_WORK INSTRUCTION:_ Your answer must be the lines from the one holding "You are a computer-use" through the final line of the entries below, copied exactly, with no pictures.

_EXTRACTED MATERIAL:_
--- START ---

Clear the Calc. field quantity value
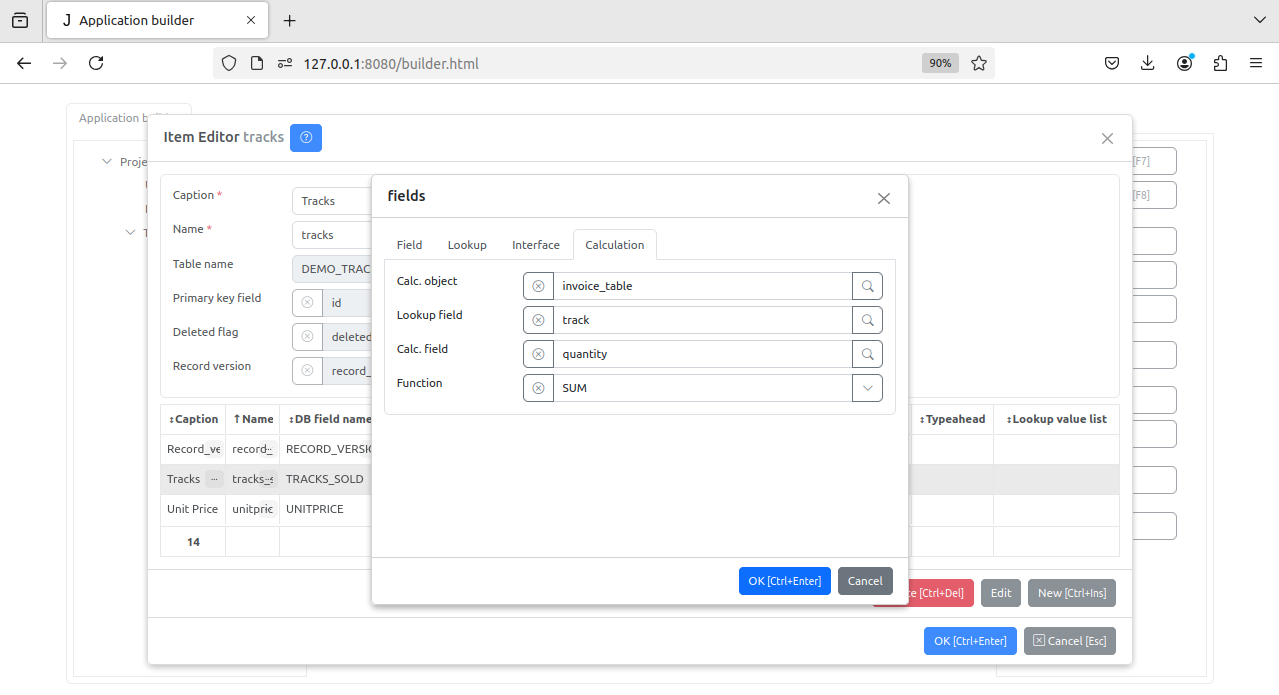Image resolution: width=1279 pixels, height=695 pixels. click(538, 354)
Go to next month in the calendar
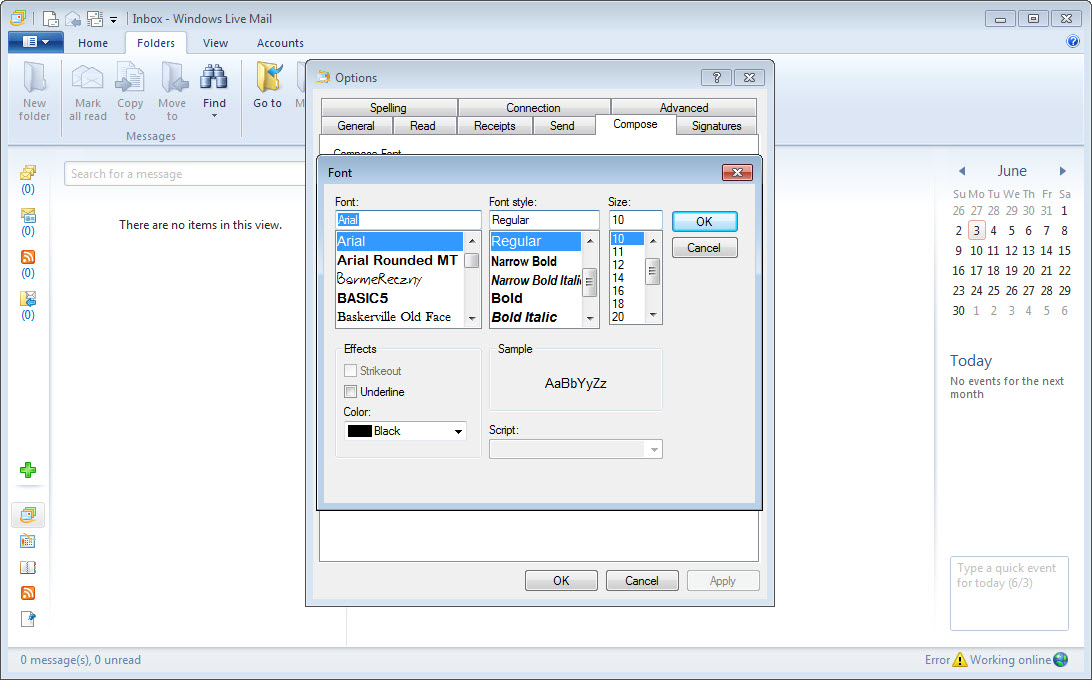The image size is (1092, 680). click(x=1063, y=171)
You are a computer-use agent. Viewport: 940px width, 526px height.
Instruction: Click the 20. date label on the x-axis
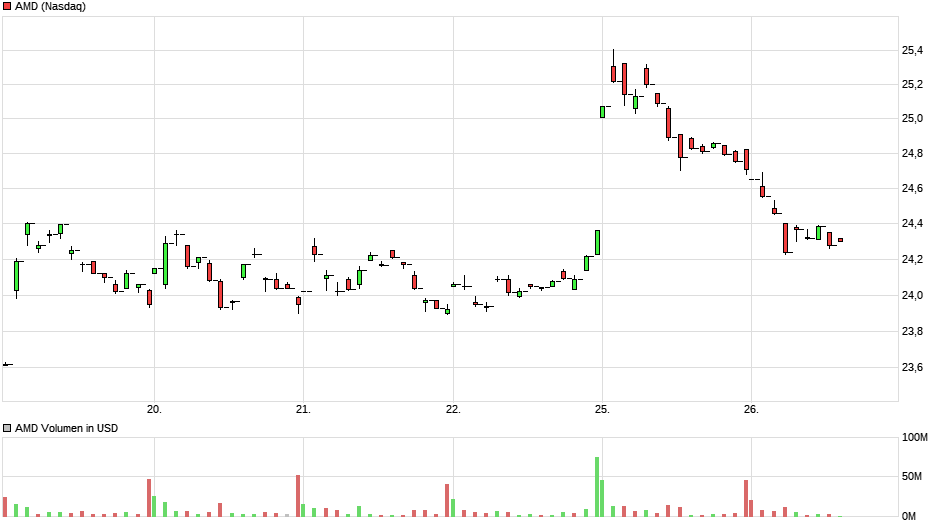pos(154,409)
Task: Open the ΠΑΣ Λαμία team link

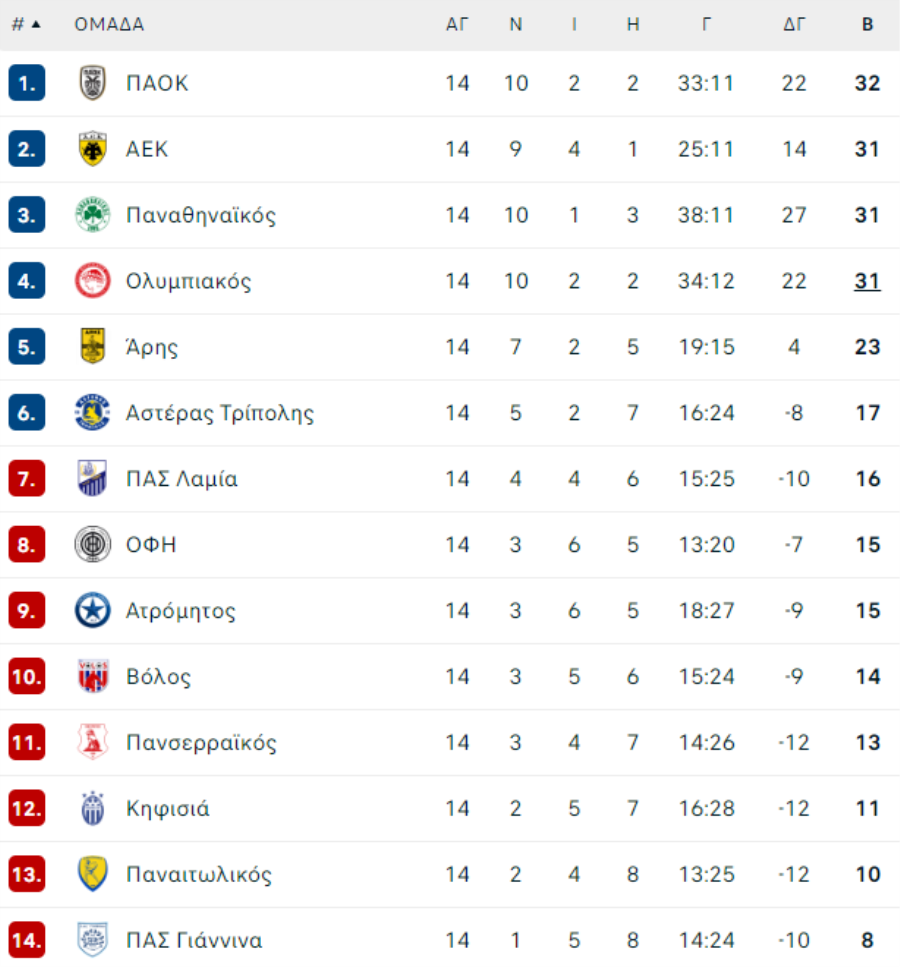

--- END ---

_ANSWER TO THIS EXERCISE:_
You are a computer-use agent. Viewport: 940px width, 526px height.
Instruction: Click the 20. date label on the x-axis
pos(154,409)
Task: Open the ΠΑΣ Λαμία team link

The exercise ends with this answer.